In this exercise, retype exactly and only the lines from the top of the entries below through the line that holds "Click the Welcome Notification button", omitting pictures.

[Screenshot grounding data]

╭──

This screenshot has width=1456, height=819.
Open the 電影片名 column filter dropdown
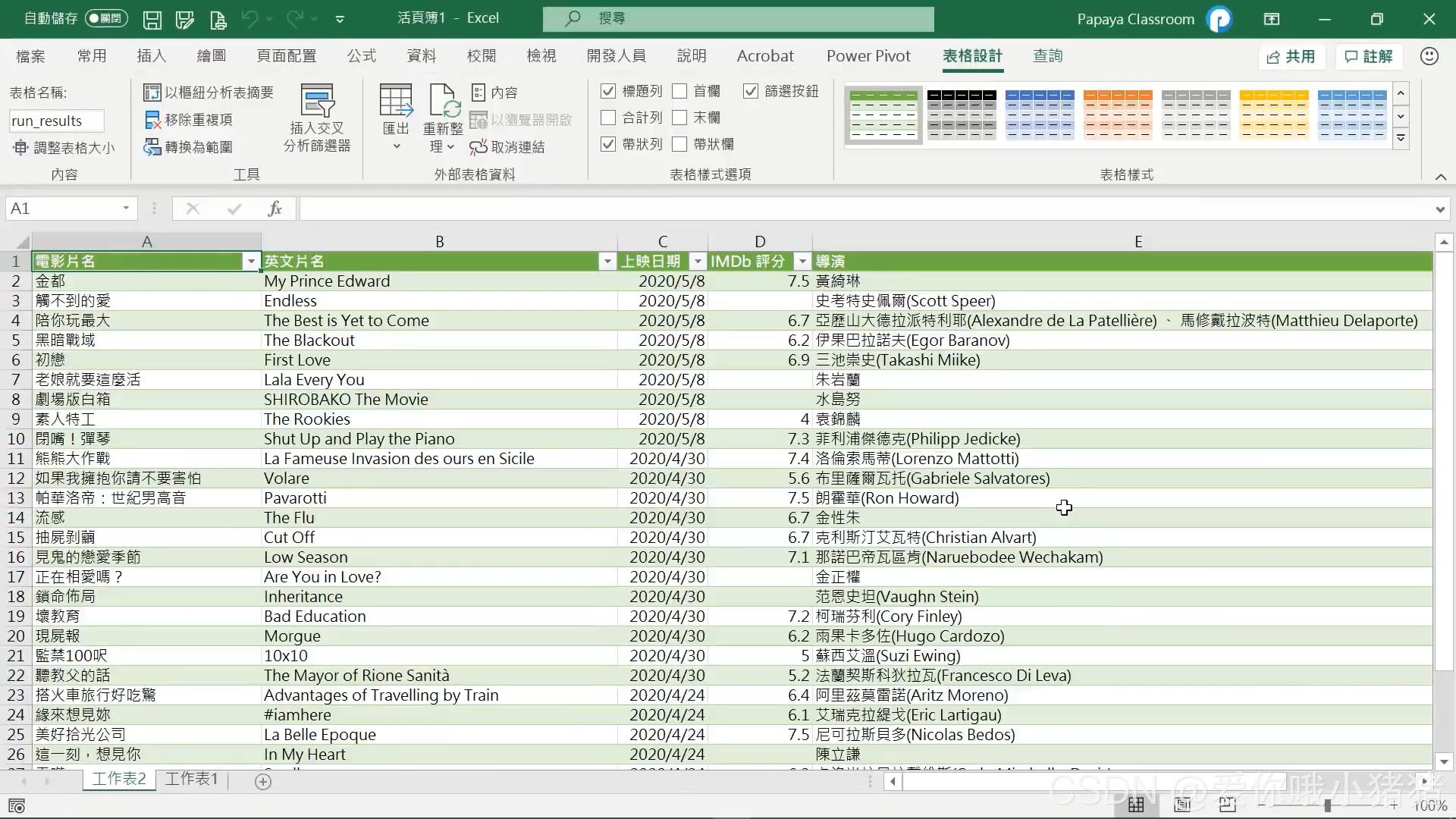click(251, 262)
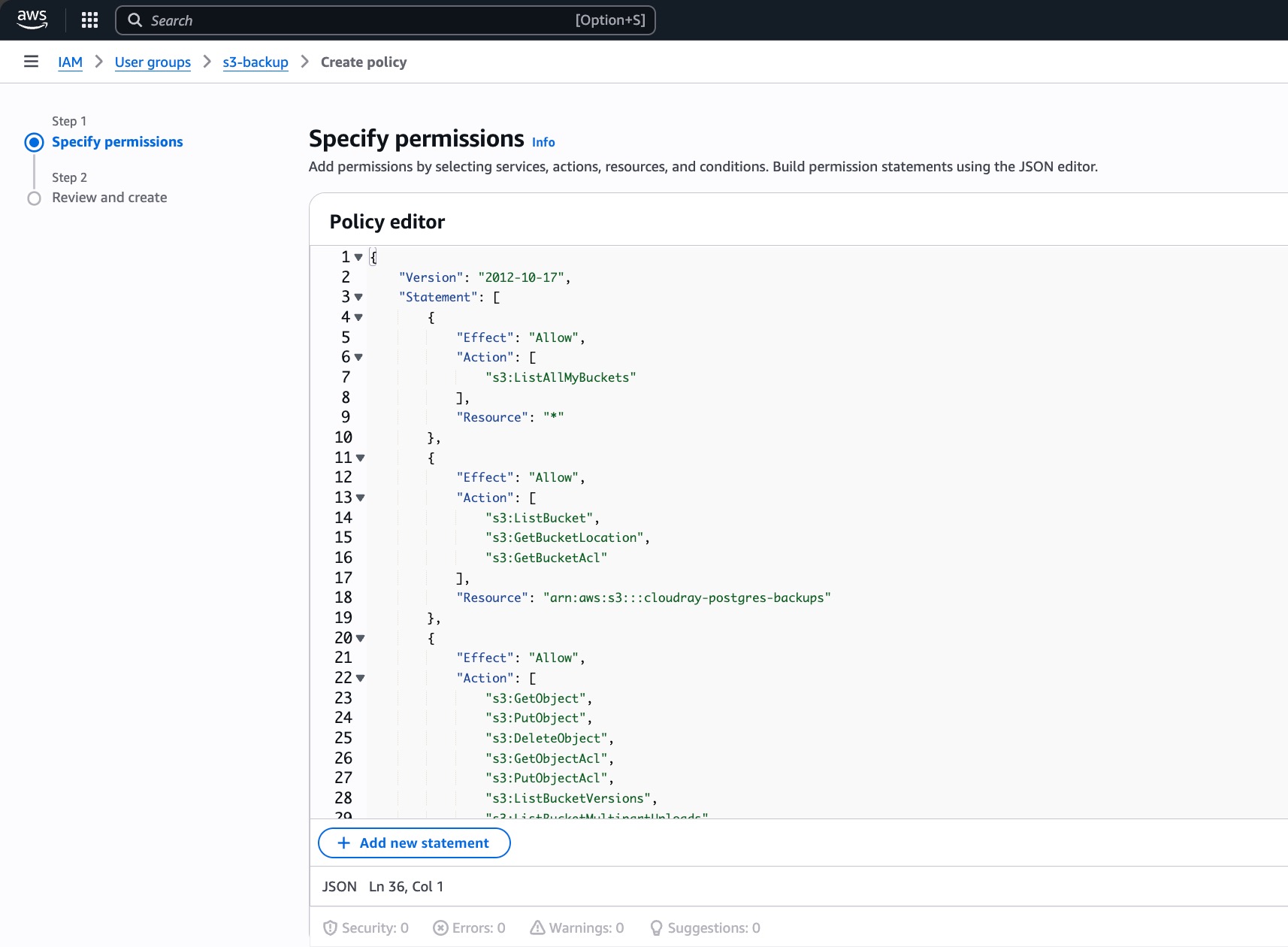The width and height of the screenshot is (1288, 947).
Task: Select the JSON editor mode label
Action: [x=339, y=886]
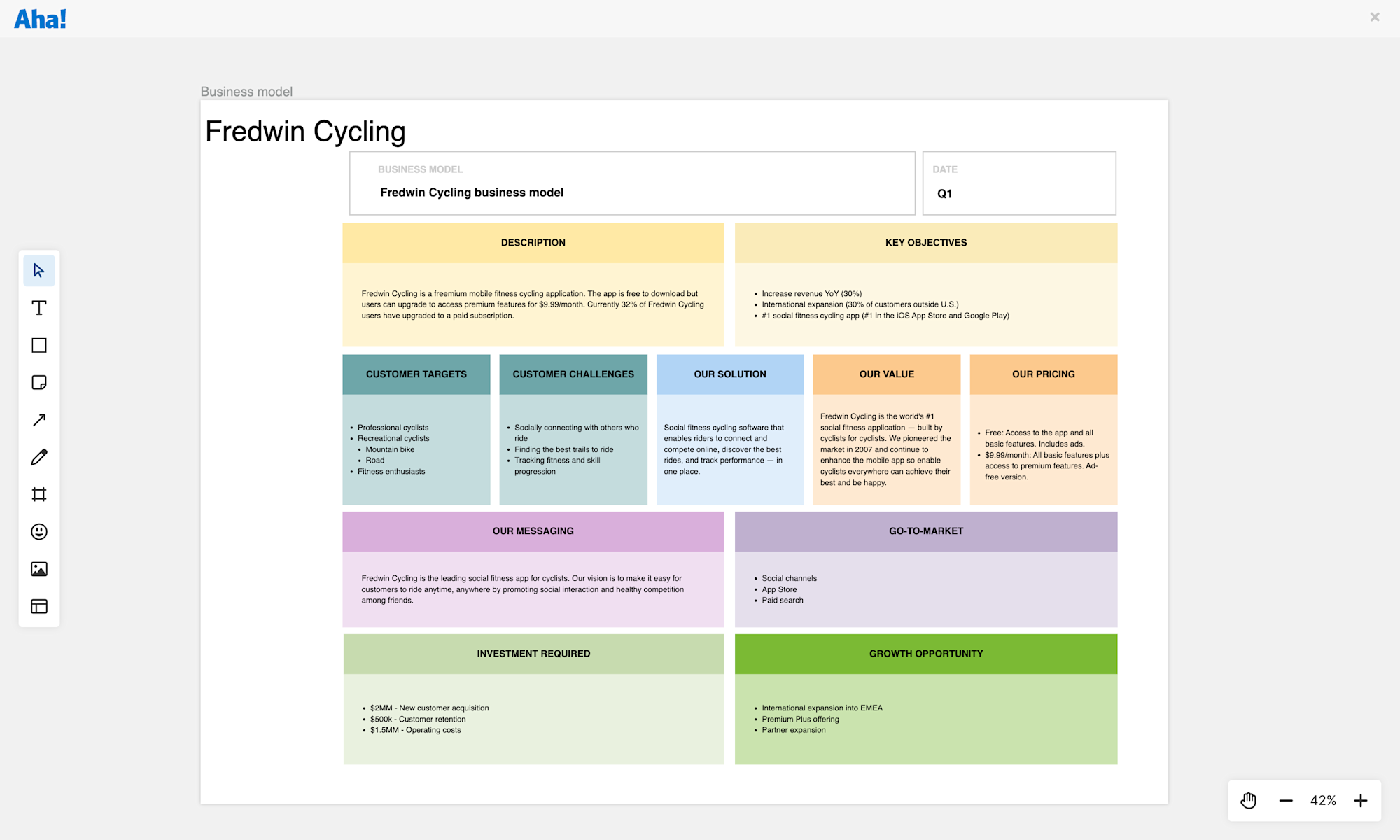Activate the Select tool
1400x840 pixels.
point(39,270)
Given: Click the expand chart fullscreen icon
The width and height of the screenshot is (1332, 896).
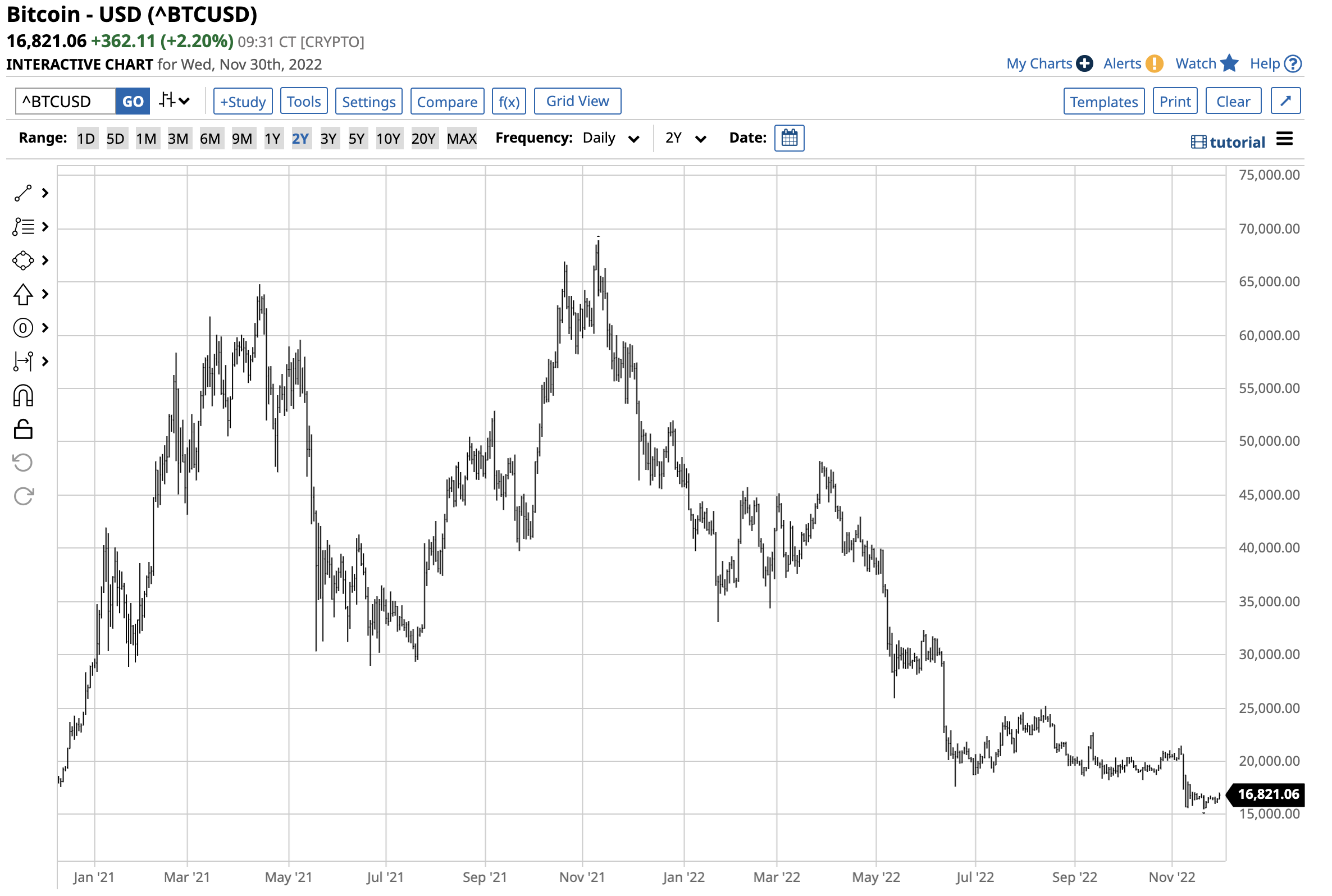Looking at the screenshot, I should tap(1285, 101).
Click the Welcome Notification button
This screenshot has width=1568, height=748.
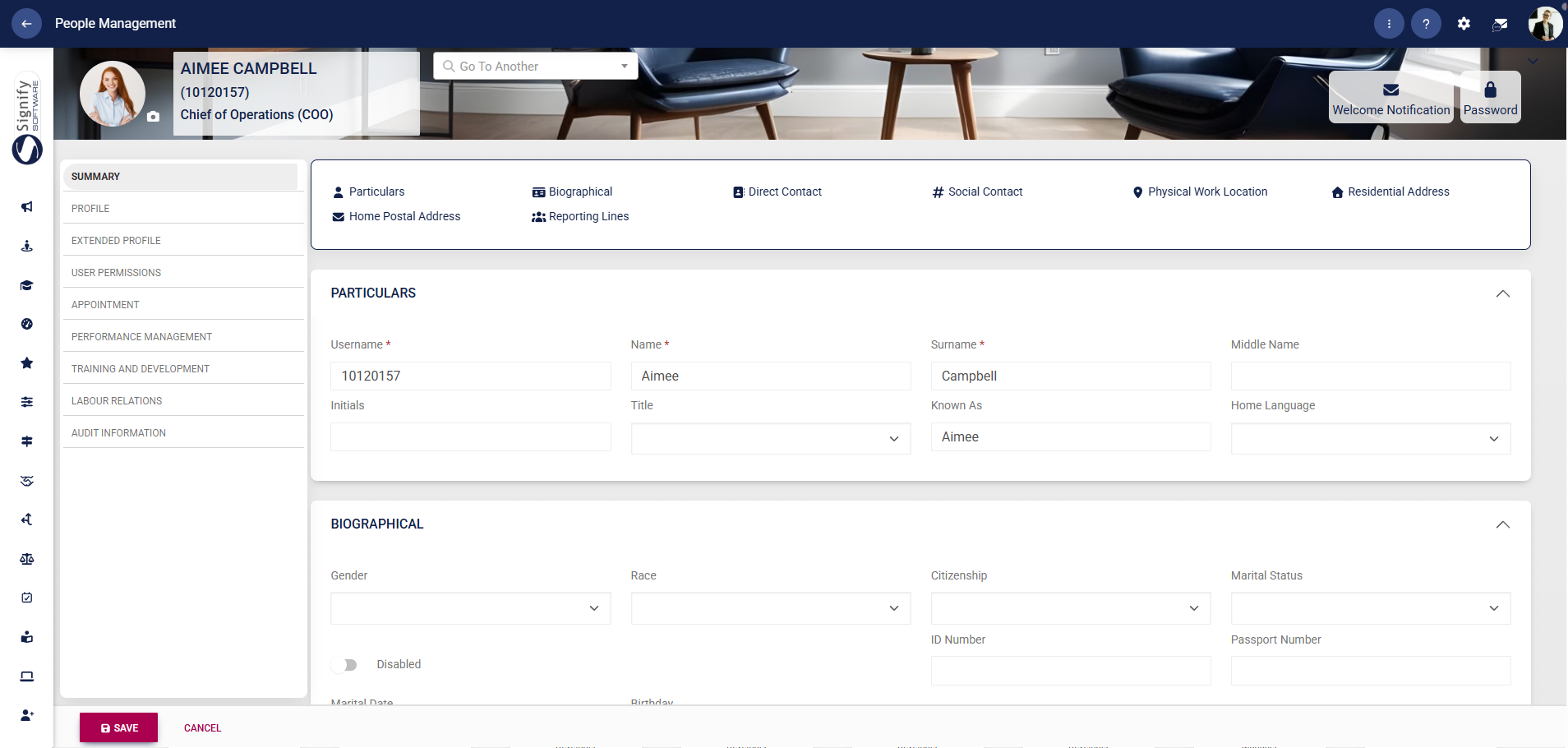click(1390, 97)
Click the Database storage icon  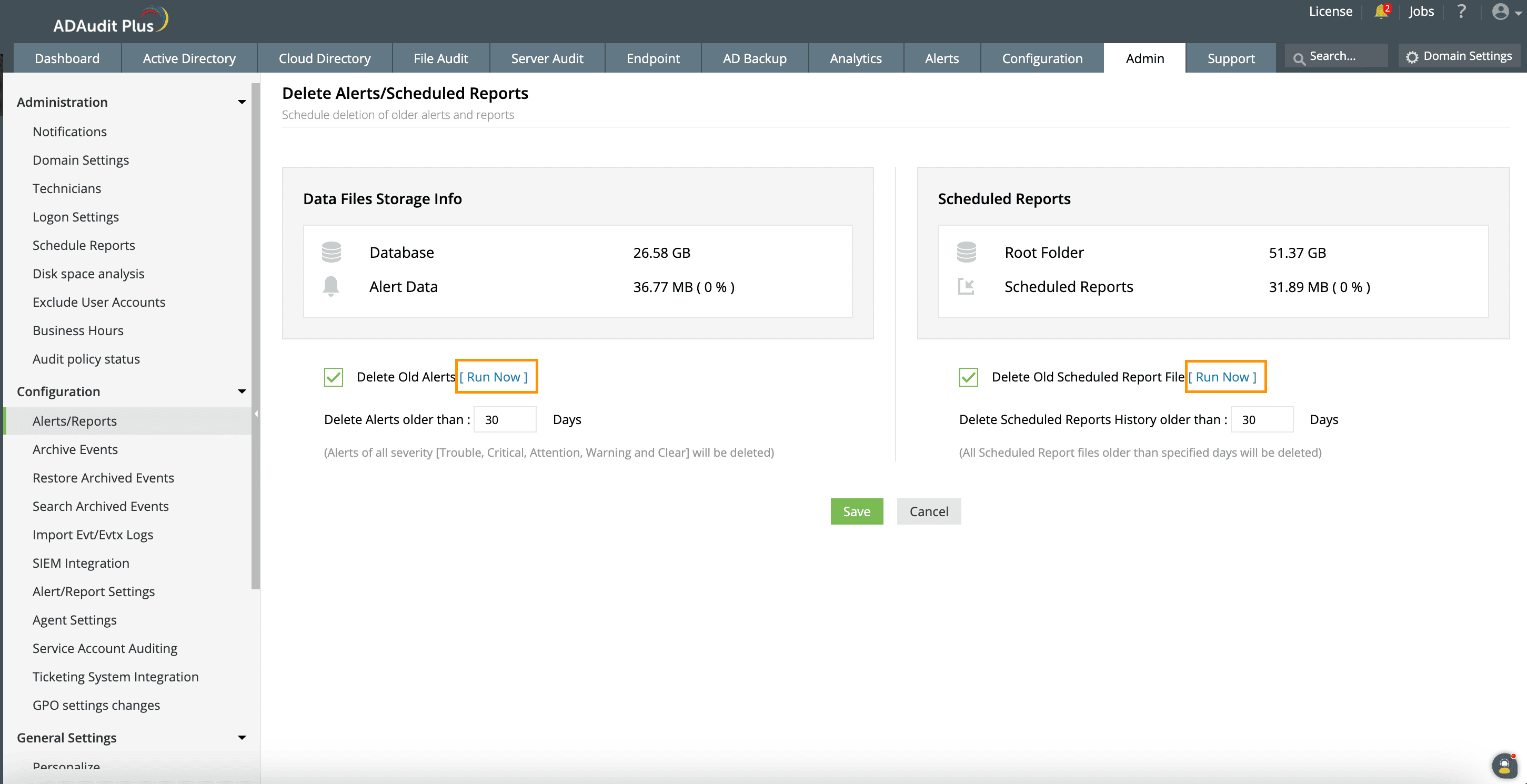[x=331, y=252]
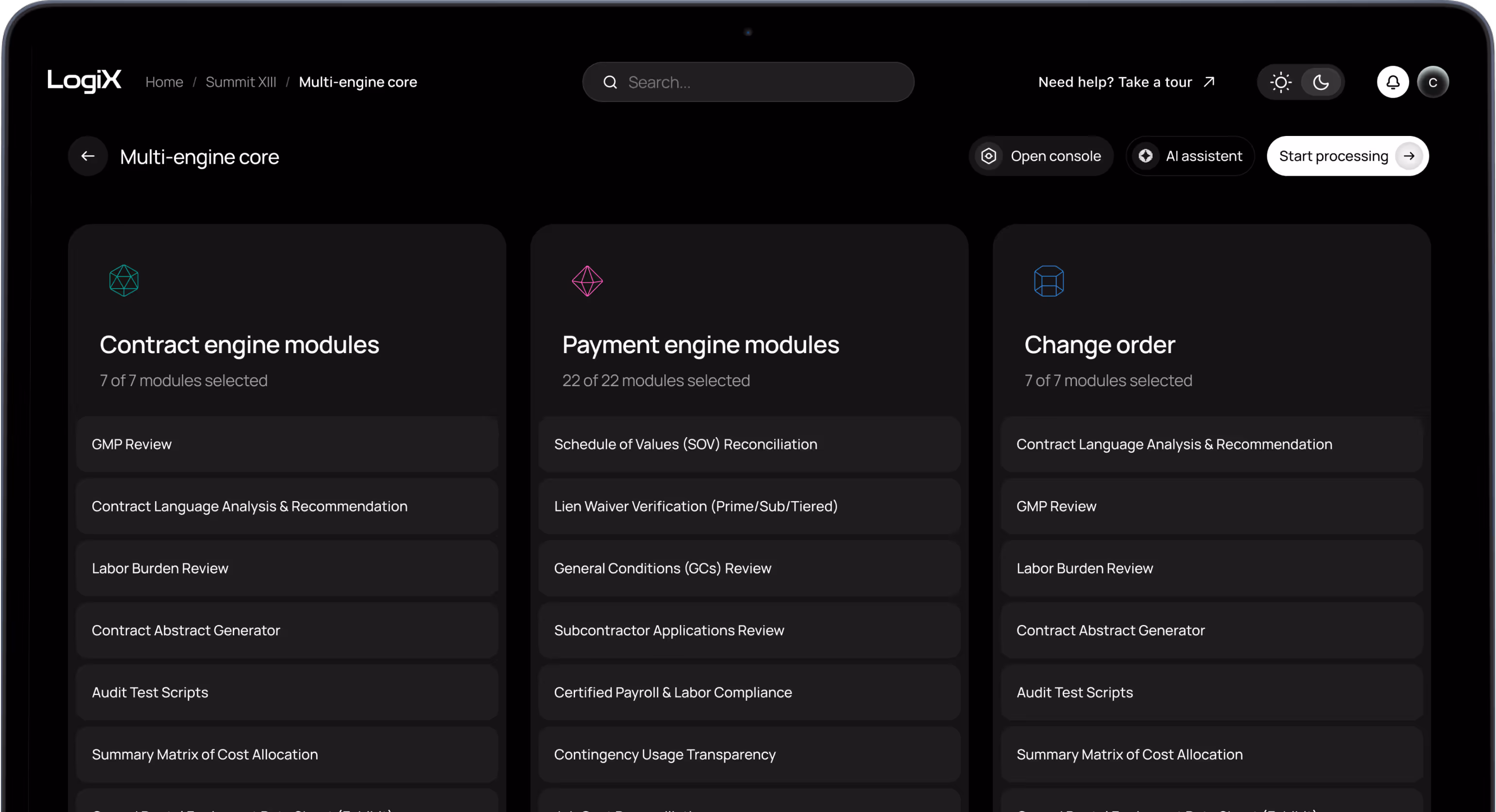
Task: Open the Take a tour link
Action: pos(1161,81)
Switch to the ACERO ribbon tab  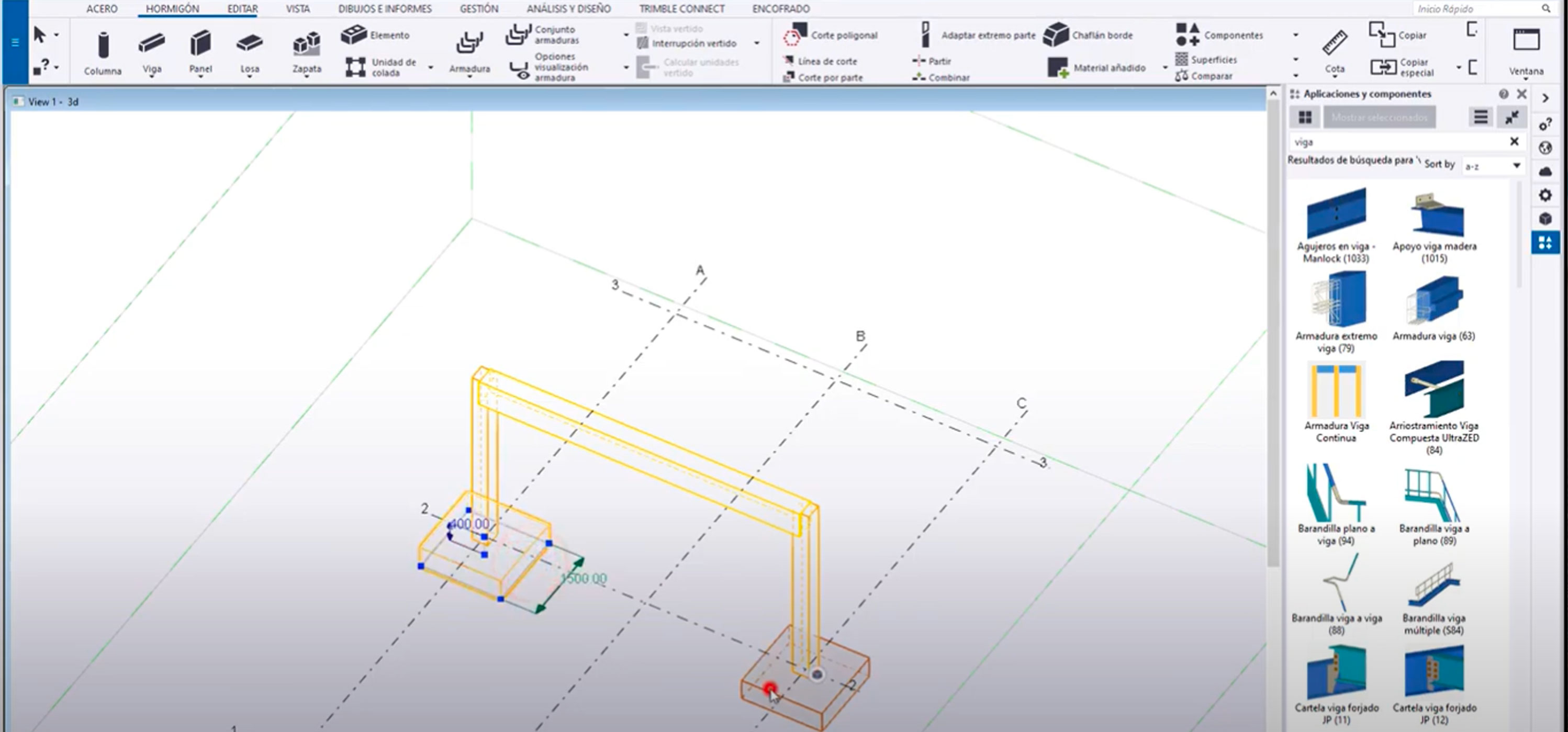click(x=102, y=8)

╰──

[Solution to this problem]
This screenshot has width=1456, height=819.
Open the 電影片名 column filter dropdown
click(251, 262)
The width and height of the screenshot is (1288, 947).
Task: Select the JSON editor mode label
Action: [x=339, y=886]
Activate the Select tool
1400x840 pixels.
point(39,270)
Given: Click the expand chart fullscreen icon
The width and height of the screenshot is (1332, 896).
Looking at the screenshot, I should tap(1285, 101).
Click the Welcome Notification button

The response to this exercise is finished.